* _What you are asked to do_:
Substitute "specific element" for every occurrence of "particular element" in the records below, and return them with nothing else altered.

================

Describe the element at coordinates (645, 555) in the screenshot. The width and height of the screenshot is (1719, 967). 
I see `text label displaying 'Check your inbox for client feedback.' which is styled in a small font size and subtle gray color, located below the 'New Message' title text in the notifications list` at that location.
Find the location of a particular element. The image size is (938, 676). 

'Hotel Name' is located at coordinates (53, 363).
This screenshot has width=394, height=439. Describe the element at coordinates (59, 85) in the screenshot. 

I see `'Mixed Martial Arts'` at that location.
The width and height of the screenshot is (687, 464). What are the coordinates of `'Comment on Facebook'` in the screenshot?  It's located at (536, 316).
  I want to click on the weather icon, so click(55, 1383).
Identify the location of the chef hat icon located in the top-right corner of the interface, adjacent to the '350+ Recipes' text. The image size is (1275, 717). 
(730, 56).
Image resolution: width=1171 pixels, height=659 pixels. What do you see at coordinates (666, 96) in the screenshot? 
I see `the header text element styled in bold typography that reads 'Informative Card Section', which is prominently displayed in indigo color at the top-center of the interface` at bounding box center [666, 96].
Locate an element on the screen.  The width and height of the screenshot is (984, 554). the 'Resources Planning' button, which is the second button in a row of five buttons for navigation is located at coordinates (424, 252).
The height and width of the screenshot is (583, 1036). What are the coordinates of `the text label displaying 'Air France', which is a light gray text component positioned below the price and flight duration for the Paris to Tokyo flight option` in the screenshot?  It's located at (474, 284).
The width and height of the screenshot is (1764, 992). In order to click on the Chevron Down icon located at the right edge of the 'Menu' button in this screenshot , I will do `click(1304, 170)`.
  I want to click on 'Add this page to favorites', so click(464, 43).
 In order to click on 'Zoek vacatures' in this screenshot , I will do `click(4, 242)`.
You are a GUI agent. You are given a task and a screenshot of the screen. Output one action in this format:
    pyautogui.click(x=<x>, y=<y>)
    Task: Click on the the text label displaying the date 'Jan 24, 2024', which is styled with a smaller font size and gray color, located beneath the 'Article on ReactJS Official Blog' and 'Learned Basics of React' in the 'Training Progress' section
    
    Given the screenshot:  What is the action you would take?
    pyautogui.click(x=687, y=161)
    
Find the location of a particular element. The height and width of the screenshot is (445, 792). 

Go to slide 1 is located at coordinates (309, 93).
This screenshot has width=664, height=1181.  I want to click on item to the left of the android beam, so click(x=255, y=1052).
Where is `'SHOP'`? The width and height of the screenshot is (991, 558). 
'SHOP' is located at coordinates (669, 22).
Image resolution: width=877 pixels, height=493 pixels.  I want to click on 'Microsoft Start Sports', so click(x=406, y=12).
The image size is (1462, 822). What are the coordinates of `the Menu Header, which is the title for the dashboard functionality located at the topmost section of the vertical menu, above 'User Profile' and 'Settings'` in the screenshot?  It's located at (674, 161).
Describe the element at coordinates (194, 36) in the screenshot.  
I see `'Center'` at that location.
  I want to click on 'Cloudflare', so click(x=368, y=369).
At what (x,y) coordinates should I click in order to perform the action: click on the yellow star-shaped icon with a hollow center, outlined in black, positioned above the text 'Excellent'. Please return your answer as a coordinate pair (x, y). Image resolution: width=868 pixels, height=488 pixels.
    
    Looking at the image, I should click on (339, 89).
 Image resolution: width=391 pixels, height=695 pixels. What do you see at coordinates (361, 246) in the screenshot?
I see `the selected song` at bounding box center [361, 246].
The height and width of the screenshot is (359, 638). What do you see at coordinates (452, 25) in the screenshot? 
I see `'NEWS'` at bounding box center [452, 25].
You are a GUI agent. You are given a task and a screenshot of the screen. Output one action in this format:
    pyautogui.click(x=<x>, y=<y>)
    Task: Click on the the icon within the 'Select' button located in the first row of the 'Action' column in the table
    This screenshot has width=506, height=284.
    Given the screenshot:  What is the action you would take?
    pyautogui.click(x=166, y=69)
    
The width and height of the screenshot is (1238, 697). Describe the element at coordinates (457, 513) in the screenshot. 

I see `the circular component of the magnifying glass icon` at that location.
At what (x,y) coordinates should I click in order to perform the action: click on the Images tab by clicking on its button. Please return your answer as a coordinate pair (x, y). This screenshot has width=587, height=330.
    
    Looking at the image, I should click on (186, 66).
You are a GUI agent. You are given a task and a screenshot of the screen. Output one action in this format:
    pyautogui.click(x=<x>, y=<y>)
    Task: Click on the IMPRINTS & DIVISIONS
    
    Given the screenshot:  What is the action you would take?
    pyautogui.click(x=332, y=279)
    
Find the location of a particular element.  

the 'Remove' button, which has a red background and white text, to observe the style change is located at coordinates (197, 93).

================

* _Written response_:
Describe the element at coordinates (645, 555) in the screenshot. The width and height of the screenshot is (1719, 967). 
I see `text label displaying 'Check your inbox for client feedback.' which is styled in a small font size and subtle gray color, located below the 'New Message' title text in the notifications list` at that location.
Find the location of a specific element. The image size is (938, 676). 

'Hotel Name' is located at coordinates (53, 363).
This screenshot has width=394, height=439. Describe the element at coordinates (59, 85) in the screenshot. 

I see `'Mixed Martial Arts'` at that location.
The width and height of the screenshot is (687, 464). What are the coordinates of `'Comment on Facebook'` in the screenshot?  It's located at (536, 316).
  I want to click on the weather icon, so click(55, 1383).
Identify the location of the chef hat icon located in the top-right corner of the interface, adjacent to the '350+ Recipes' text. The image size is (1275, 717). 
(730, 56).
Image resolution: width=1171 pixels, height=659 pixels. What do you see at coordinates (666, 96) in the screenshot? 
I see `the header text element styled in bold typography that reads 'Informative Card Section', which is prominently displayed in indigo color at the top-center of the interface` at bounding box center [666, 96].
Locate an element on the screen.  The width and height of the screenshot is (984, 554). the 'Resources Planning' button, which is the second button in a row of five buttons for navigation is located at coordinates (424, 252).
The height and width of the screenshot is (583, 1036). What are the coordinates of `the text label displaying 'Air France', which is a light gray text component positioned below the price and flight duration for the Paris to Tokyo flight option` in the screenshot?  It's located at (474, 284).
The width and height of the screenshot is (1764, 992). In order to click on the Chevron Down icon located at the right edge of the 'Menu' button in this screenshot , I will do `click(1304, 170)`.
  I want to click on 'Add this page to favorites', so click(464, 43).
 In order to click on 'Zoek vacatures' in this screenshot , I will do `click(4, 242)`.
You are a GUI agent. You are given a task and a screenshot of the screen. Output one action in this format:
    pyautogui.click(x=<x>, y=<y>)
    Task: Click on the the text label displaying the date 'Jan 24, 2024', which is styled with a smaller font size and gray color, located beneath the 'Article on ReactJS Official Blog' and 'Learned Basics of React' in the 'Training Progress' section
    
    Given the screenshot:  What is the action you would take?
    pyautogui.click(x=687, y=161)
    
Find the location of a specific element. The height and width of the screenshot is (445, 792). 

Go to slide 1 is located at coordinates (309, 93).
This screenshot has width=664, height=1181.  I want to click on item to the left of the android beam, so click(x=255, y=1052).
Where is `'SHOP'`? The width and height of the screenshot is (991, 558). 
'SHOP' is located at coordinates (669, 22).
Image resolution: width=877 pixels, height=493 pixels.  I want to click on 'Microsoft Start Sports', so click(x=406, y=12).
The image size is (1462, 822). What are the coordinates of `the Menu Header, which is the title for the dashboard functionality located at the topmost section of the vertical menu, above 'User Profile' and 'Settings'` in the screenshot?  It's located at (674, 161).
Describe the element at coordinates (194, 36) in the screenshot.  
I see `'Center'` at that location.
  I want to click on 'Cloudflare', so click(x=368, y=369).
At what (x,y) coordinates should I click in order to perform the action: click on the yellow star-shaped icon with a hollow center, outlined in black, positioned above the text 'Excellent'. Please return your answer as a coordinate pair (x, y). Image resolution: width=868 pixels, height=488 pixels.
    
    Looking at the image, I should click on (339, 89).
 Image resolution: width=391 pixels, height=695 pixels. What do you see at coordinates (361, 246) in the screenshot?
I see `the selected song` at bounding box center [361, 246].
The height and width of the screenshot is (359, 638). What do you see at coordinates (452, 25) in the screenshot? 
I see `'NEWS'` at bounding box center [452, 25].
You are a GUI agent. You are given a task and a screenshot of the screen. Output one action in this format:
    pyautogui.click(x=<x>, y=<y>)
    Task: Click on the the icon within the 'Select' button located in the first row of the 'Action' column in the table
    This screenshot has width=506, height=284.
    Given the screenshot:  What is the action you would take?
    pyautogui.click(x=166, y=69)
    
The width and height of the screenshot is (1238, 697). Describe the element at coordinates (457, 513) in the screenshot. 

I see `the circular component of the magnifying glass icon` at that location.
At what (x,y) coordinates should I click in order to perform the action: click on the Images tab by clicking on its button. Please return your answer as a coordinate pair (x, y). This screenshot has width=587, height=330.
    
    Looking at the image, I should click on (186, 66).
You are a GUI agent. You are given a task and a screenshot of the screen. Output one action in this format:
    pyautogui.click(x=<x>, y=<y>)
    Task: Click on the IMPRINTS & DIVISIONS
    
    Given the screenshot:  What is the action you would take?
    pyautogui.click(x=332, y=279)
    
Find the location of a specific element.  

the 'Remove' button, which has a red background and white text, to observe the style change is located at coordinates (197, 93).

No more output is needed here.